2. Over the counter medicine is worthless. Now that I've been forced to take an interest, it turns out that a few years ago someone decided to make a little Meth using Pseudoephedrine, the active ingredient that actually makes NyQuill and Musinex worth a damn. Now you can't get anything with this stuff in it without having to go either behind the counter or get a prescription - but the drug makers are still happy to sell you their Pseudoephedrine-free product, even though it no longer does anything. Musinex, NyQuil, Theraflu and Robotussin will not relieve your symptoms - don't bother with them. You need to get the "D" versions of those products. Allison says it probably works in other people - right, because my body is clearly much, much different than everyone else's and I must be the one with the problem….

3. Speaking of Allison, she is just the best wife ever…when I'm healthy. Poor thing did her best to tolerate my illness this past week, but quotes like "are you ever going to be fun to be around again?" as well as general irritation around me seemed to indicate that her patience for sleeping on the fold-out couch had come to an end.
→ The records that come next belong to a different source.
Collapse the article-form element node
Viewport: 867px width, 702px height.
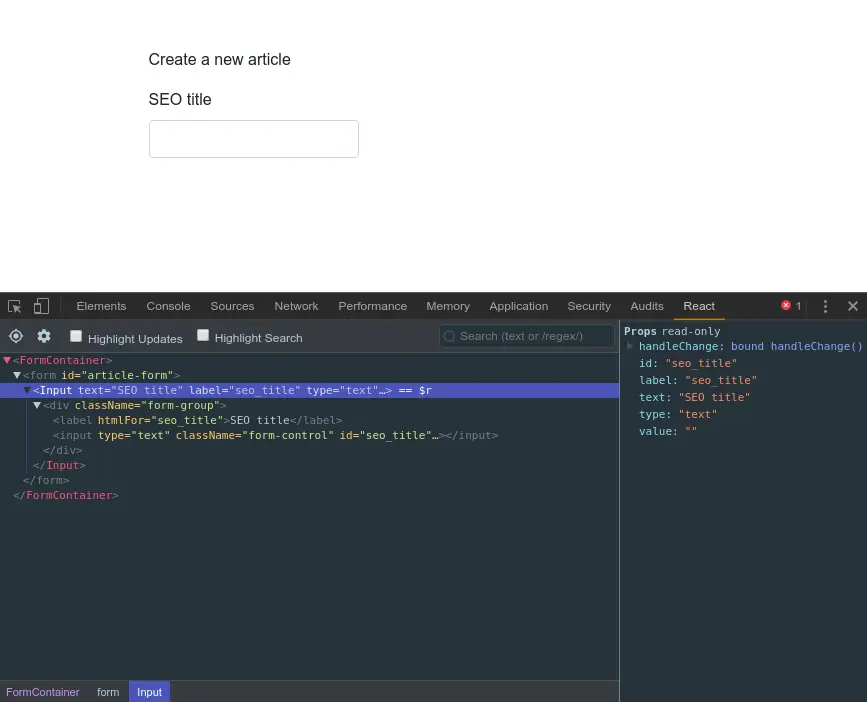[17, 375]
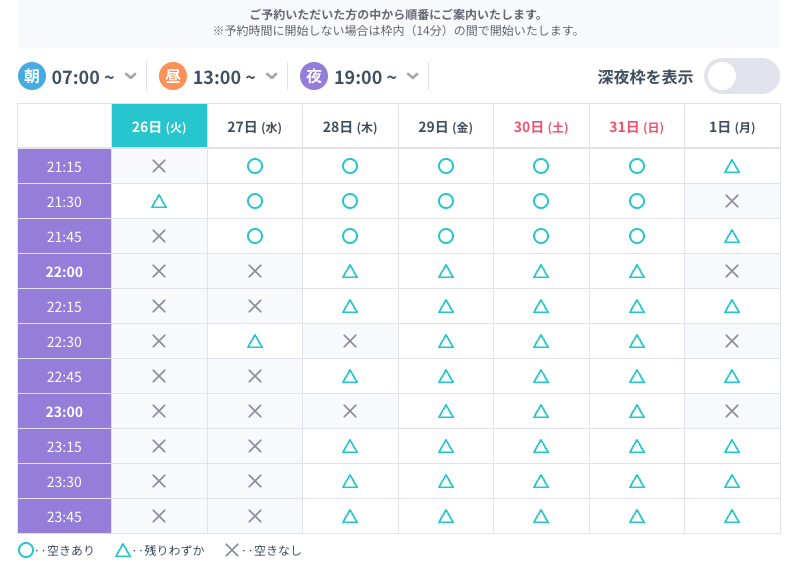This screenshot has height=580, width=800.
Task: Select triangle slot 29日 at 23:45
Action: 446,517
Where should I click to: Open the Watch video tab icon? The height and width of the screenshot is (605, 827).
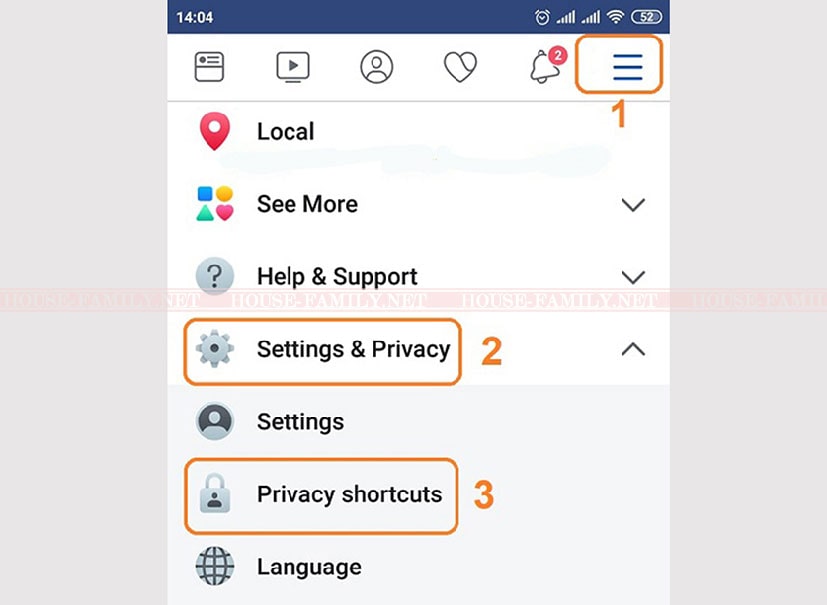(x=293, y=67)
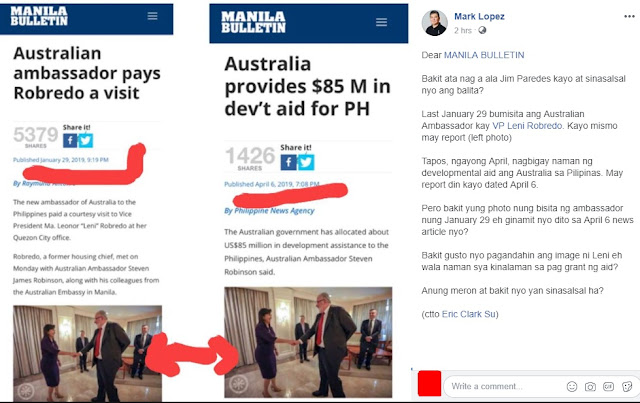Open By Philippine News Agency author link
Image resolution: width=640 pixels, height=403 pixels.
pos(269,211)

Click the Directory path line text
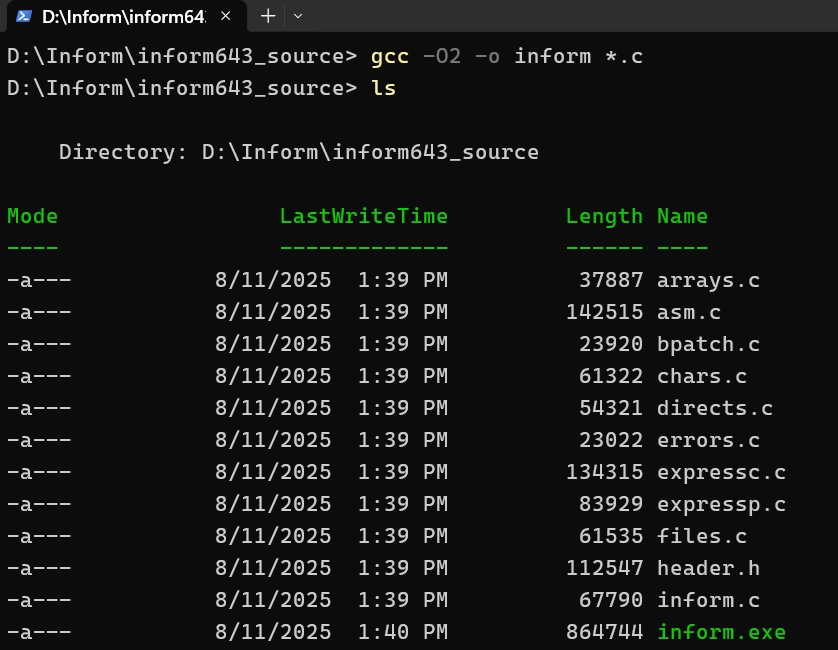(298, 152)
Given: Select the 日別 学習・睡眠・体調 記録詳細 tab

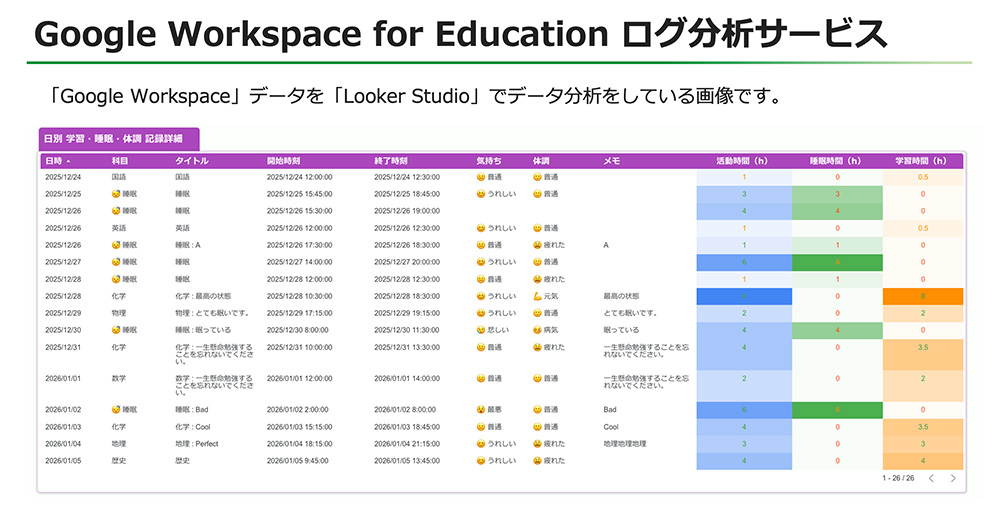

She hasn't been sick (like, sick sick) since moving back to South Carolina from Idaho. When it finally does happen, I plan to take extra special care of her...

4. By far the worst thing about being sick was not being able to be around Mr. Macias. The Friday and Monday when I was really out of it and couldn't take him to school were especially lousy, since he and I always hang out in the mornings after Mommy leaves. I will feel a lot better when he reaches the six month mark and can get vaccinated. On the upside, getting exposed to these things now should help him down the line. Allison went to day care, got sick all the time and now is healthy as a horse - I didn't go to day care, didn't get sick until I was three years old, was constantly sick all through my school years and apparently can't fight off much of anything as an adult :(

5. You'd be amazed how many people said to me something to the effect of "Too bad you don't drink - all you need is three or four glasses of wine, then wrap yourself up in the biggest blanket you can find and you will sweat the flu out in no time". Does this actually work? To me it sounds a lot like the "put soap in the bedsheets to cure leg cramps" thing, but whatevs.

In conclusion, I appear to have survived my latest brush with death (hey, it felt like I was a goner for a while there) but remind me next year to postpone the flu shot unless I'm feeling 100%. For real.